Have some companies already experienced LLM-related incidents?

In late March, the South Korean outlet The Economist Korea reported about three independent incidents in Samsung Electronics.

While the company asked its employees to be careful about what information they enter in their query, some of them accidentally leaked internal data while interacting with ChatGPT.

One Samsung employee entered faulty source code related to the semiconductor facility measurement database seeking a solution. Another employee did the same with a program code for identifying defective equipment because he wanted code optimization. The third employee uploaded recordings of a meeting to generate the meeting minutes.

To keep up with progress related to AI while protecting its data at the same time, Samsung has announced that it is planning to develop its own internal “AI service” that will help employees with their job duties.

What checks should companies make before sharing their data?

Uploading company data into the model means you are sending proprietary data directly to a third party, such as OpenAI, and giving up control over it. We know OpenAI uses the data to train and improve its generative AI model, but the question remains: is that the only purpose?

If you do decide to adopt ChapGPT or similar tools into your business operations in any way, you should follow a few simple rules.

  • First, carefully investigate how these tools and their operators access, store and share your company data.
  • Second, develop a formal policy covering how your business will use generative AI tools and consider how their adoption works with current policies, especially your customer data privacy policy.
  • Third, this policy should define the circumstances under which your employees can use the tools and should make your staff aware of limitations such as that they must never put sensitive company or customer information into a chatbot conversation.

How should employees implement this new tool?

When asking LLM for a piece of code or letter to a customer, use it as an advisor who needs to be checked.
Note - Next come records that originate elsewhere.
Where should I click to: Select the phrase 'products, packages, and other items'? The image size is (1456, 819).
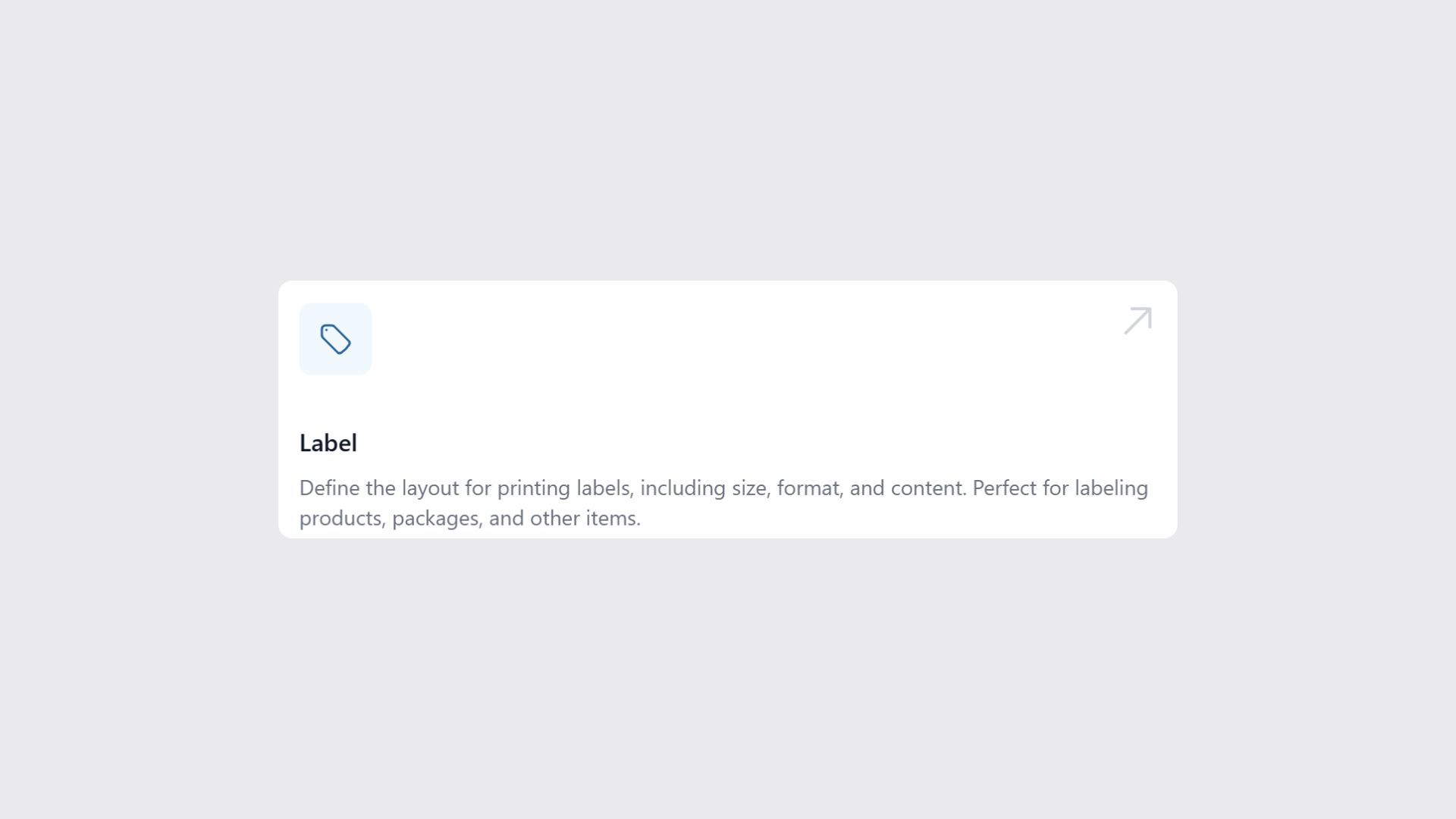pyautogui.click(x=470, y=518)
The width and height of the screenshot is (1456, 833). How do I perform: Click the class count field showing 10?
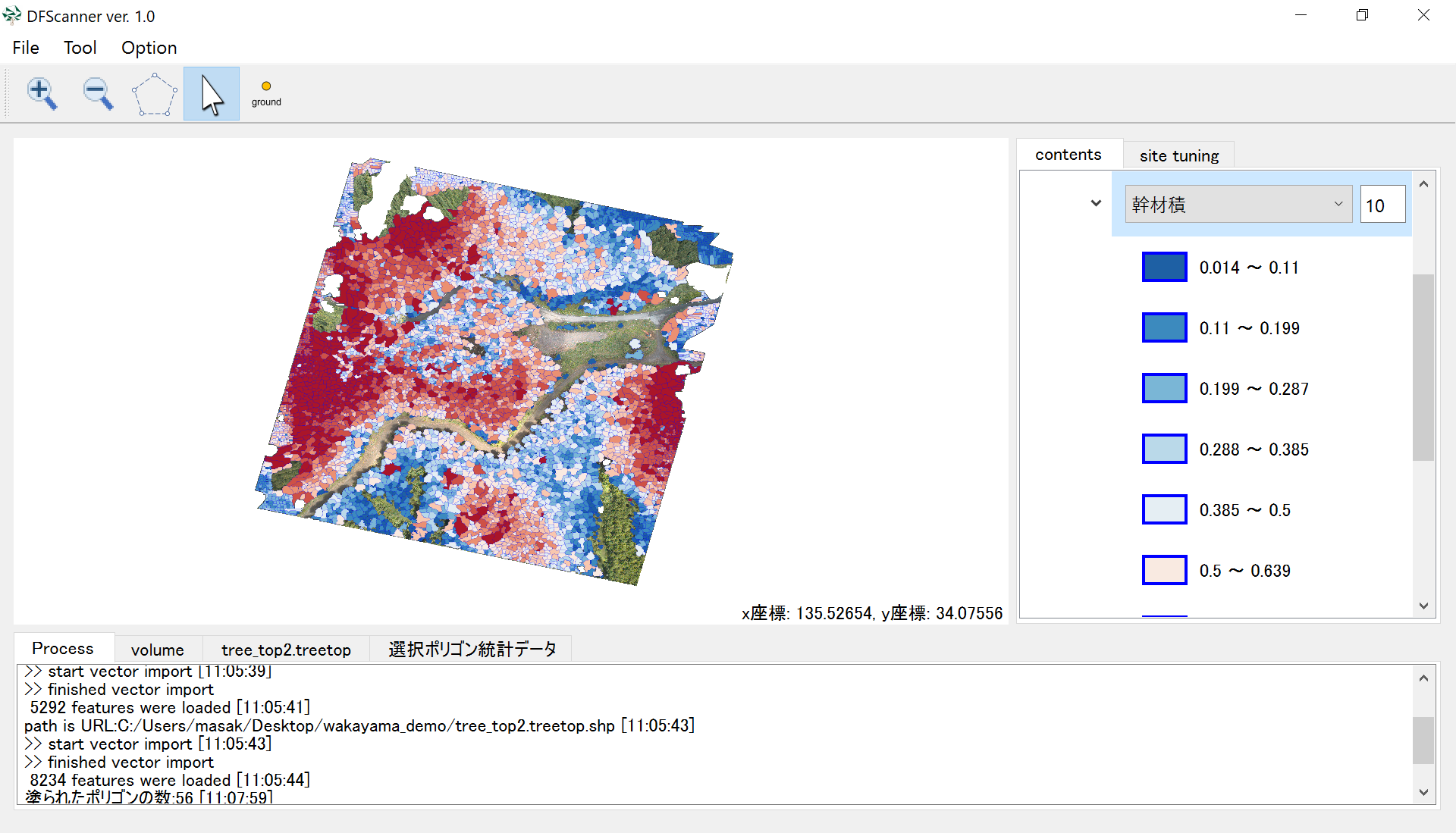(1382, 205)
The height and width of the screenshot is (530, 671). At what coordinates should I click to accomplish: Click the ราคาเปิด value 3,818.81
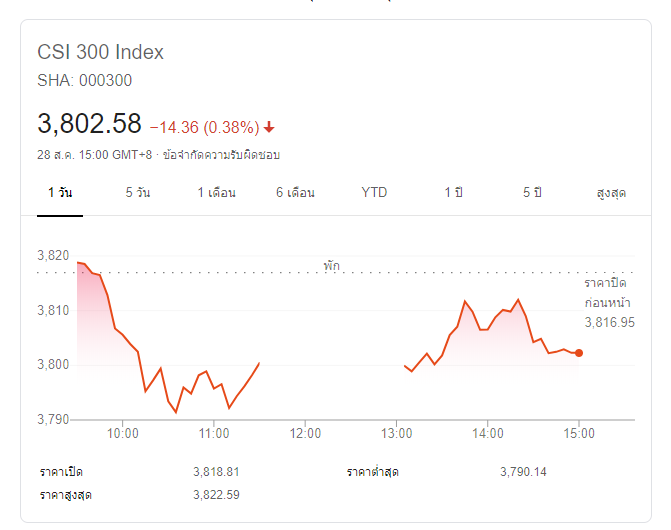pos(216,472)

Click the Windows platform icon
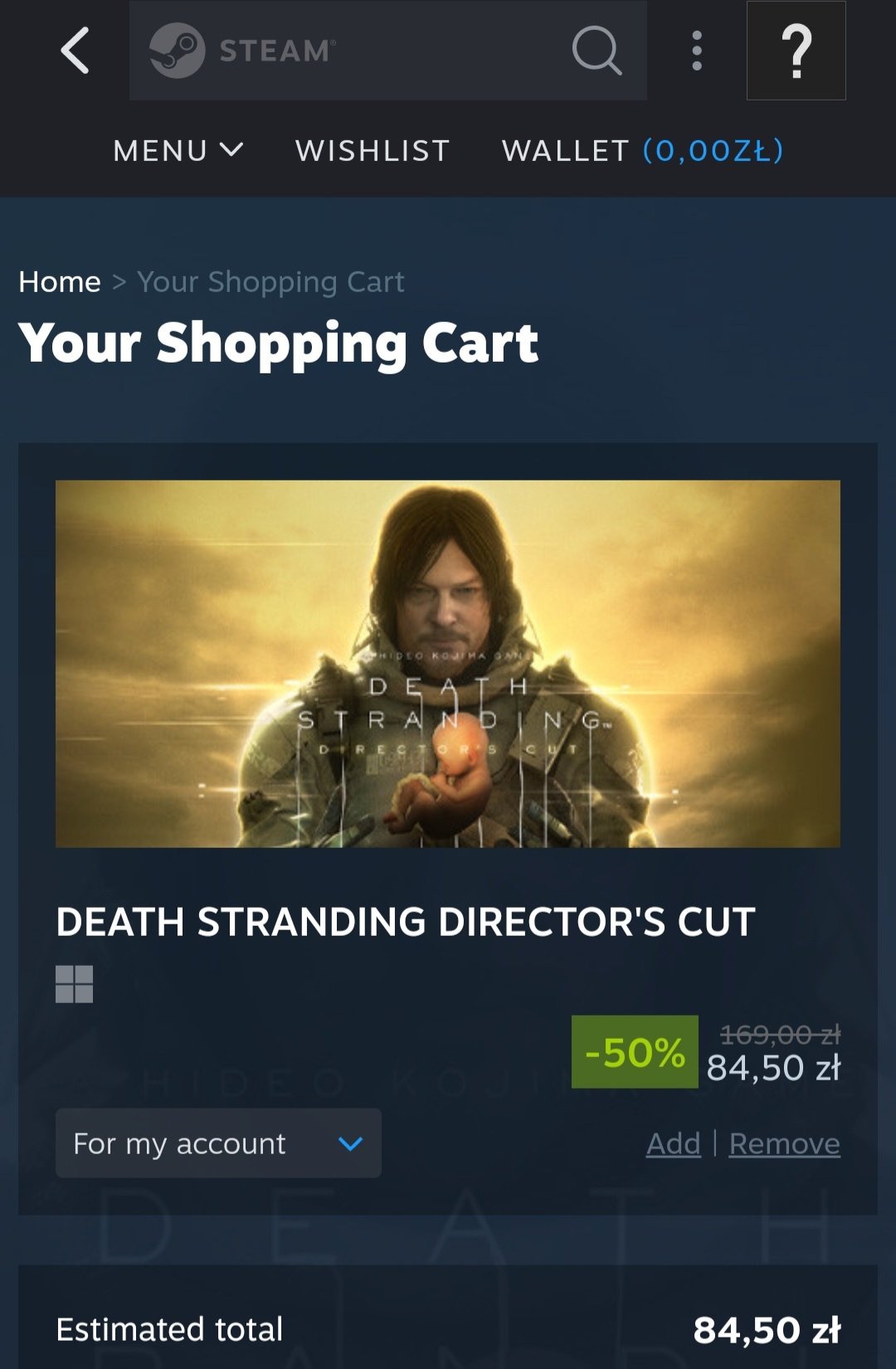[75, 984]
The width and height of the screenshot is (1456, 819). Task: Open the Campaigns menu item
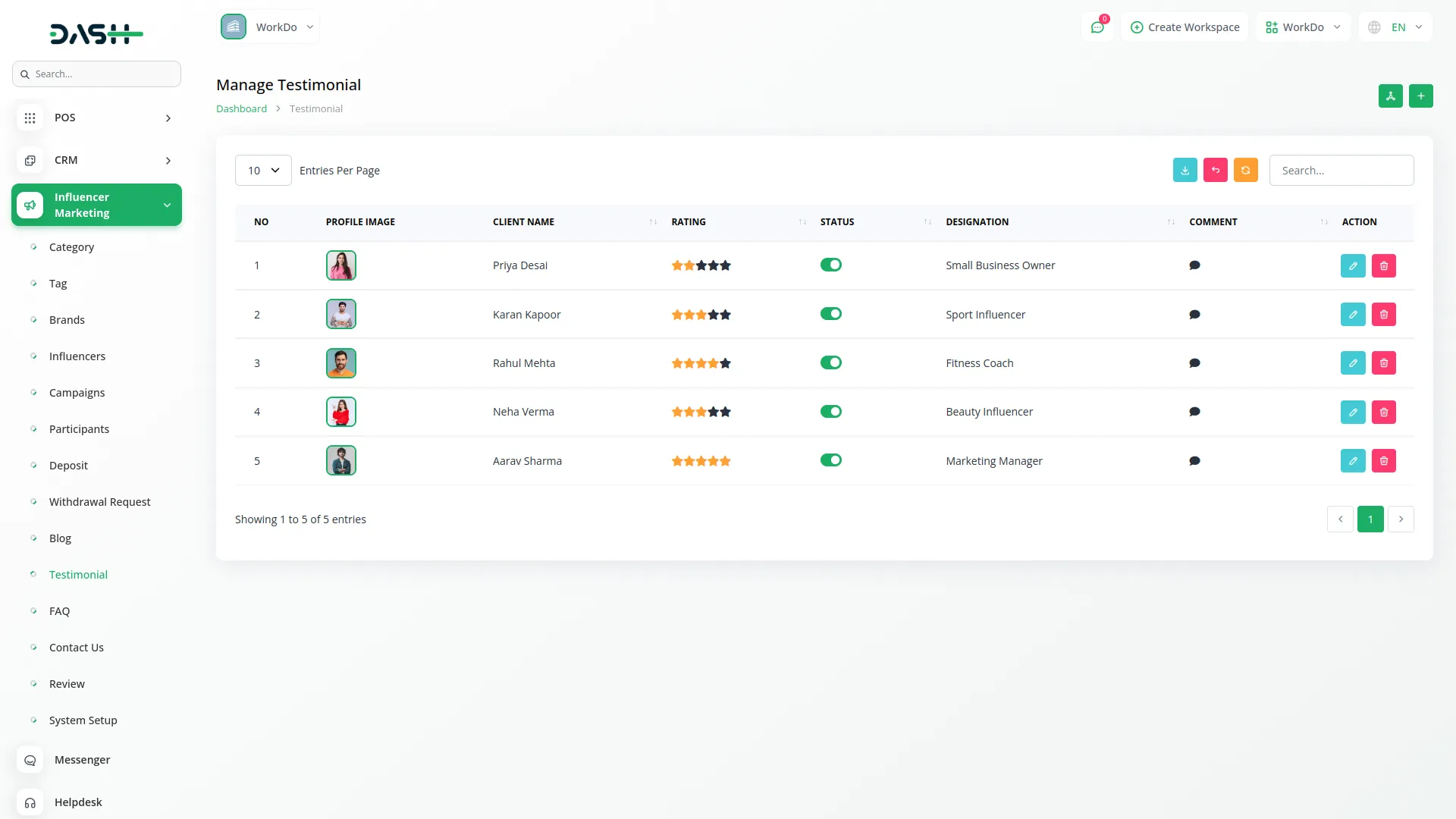pyautogui.click(x=77, y=393)
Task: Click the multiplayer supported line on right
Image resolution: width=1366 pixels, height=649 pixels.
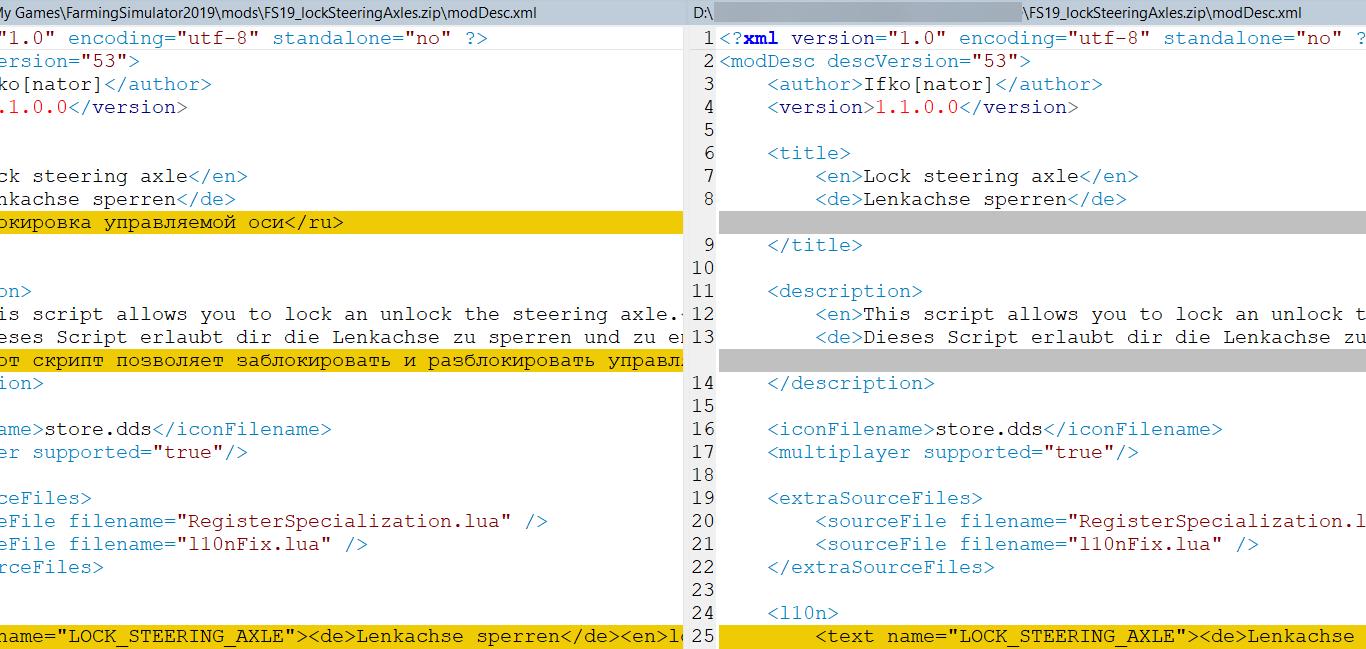Action: coord(952,452)
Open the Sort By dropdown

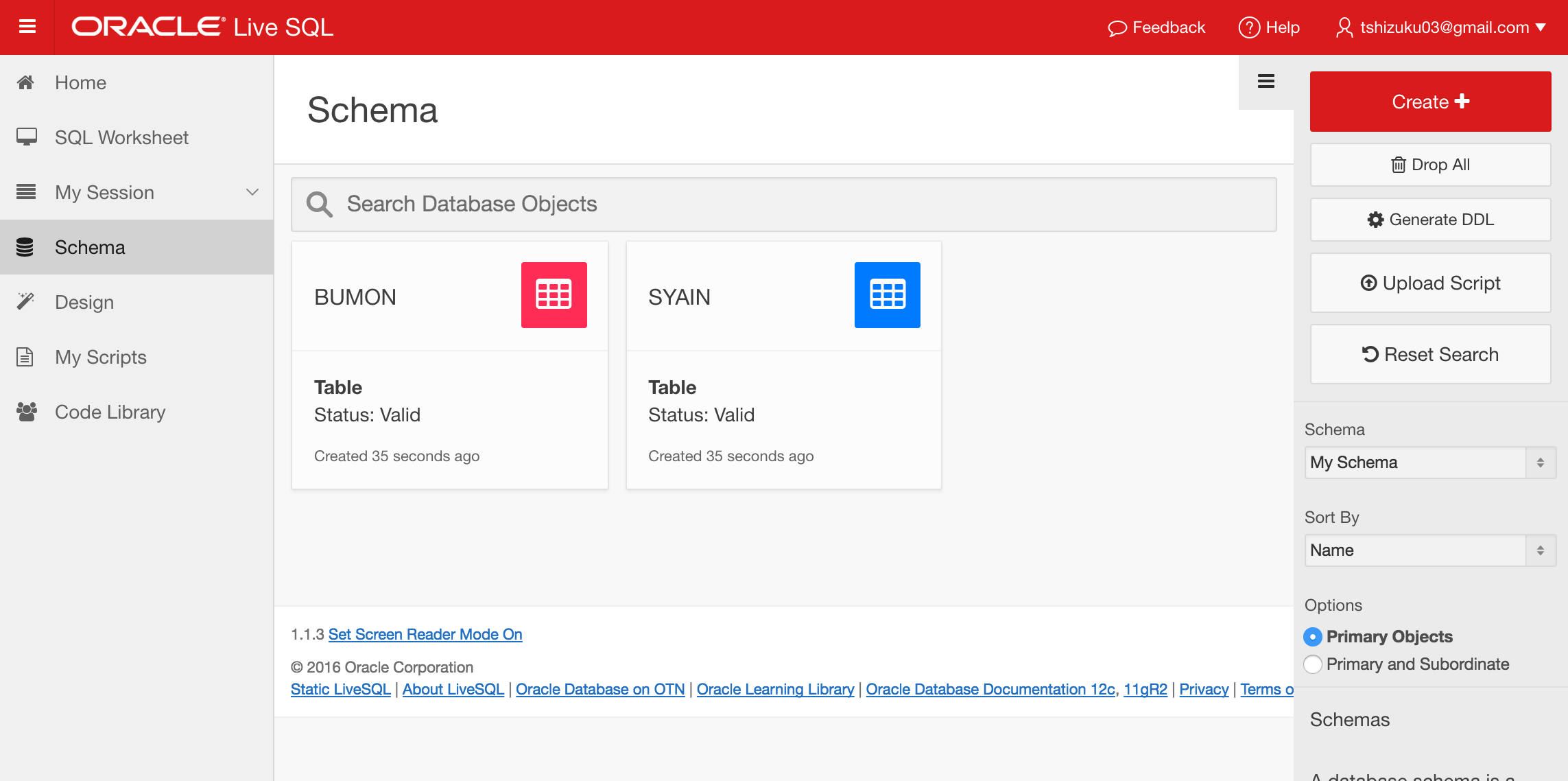[x=1429, y=550]
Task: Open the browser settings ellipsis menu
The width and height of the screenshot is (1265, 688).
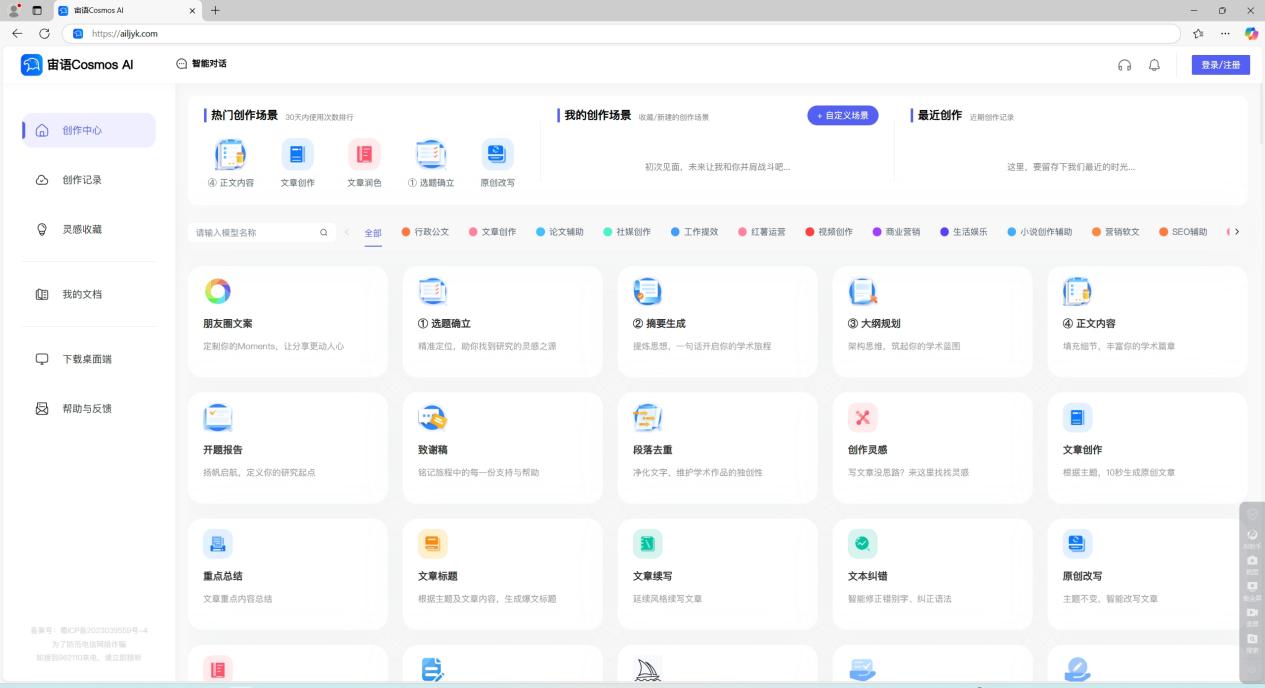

Always verify its output to make sure it’s factual and accurate – and so avoid, for example, legal trouble. These tools can “hallucinate”, i.e. churn out answers in clean, crisp, readily understood, and clear language that is simply wrong, but seems correct because it’s practically unidentifiable from all its correct output.

In one notable case, Brian Hood, the Australian regional mayor of Hepburn Shire, recently stated he might sue OpenAI if it does not correct ChatGPT’s false claims that he had served time in prison for bribery. This was after ChatGPT had falsely named him as a guilty party in a bribery scandal from the early 2000s related to Note Printing Australia, a Reserve Bank of Australia subsidiary. Hood did work for the subsidiary, but he was the whistleblower who notified authorities and helped expose the bribery scandal.

When using LLM-generated answers, look out for possible copyright issues. In January 2023, three artists as class representatives filed a class-action lawsuit against the Stability AI and Midjourney art generators and the DeviantArt online gallery.

The artists claim that Stability AI’s co-created software Stable Diffusion was trained on billions of images scraped from the internet without their owners’ consent, including on images created by the trio.

What are some data privacy safeguards that companies can make?

To name just a few, put in place access controls, teach employees to avoid inputting sensitive information, use security software with multiple layers of protection along with secure remote access tools, and take measures to protect data centers.

Indeed, adopt a similar set of security measures as with software supply chains in general and other IT assets that may contain vulnerabilities. People may think this time is different because these chatbots are more intelligent than artificial, but the reality is that this is yet more software with all its possible flaws.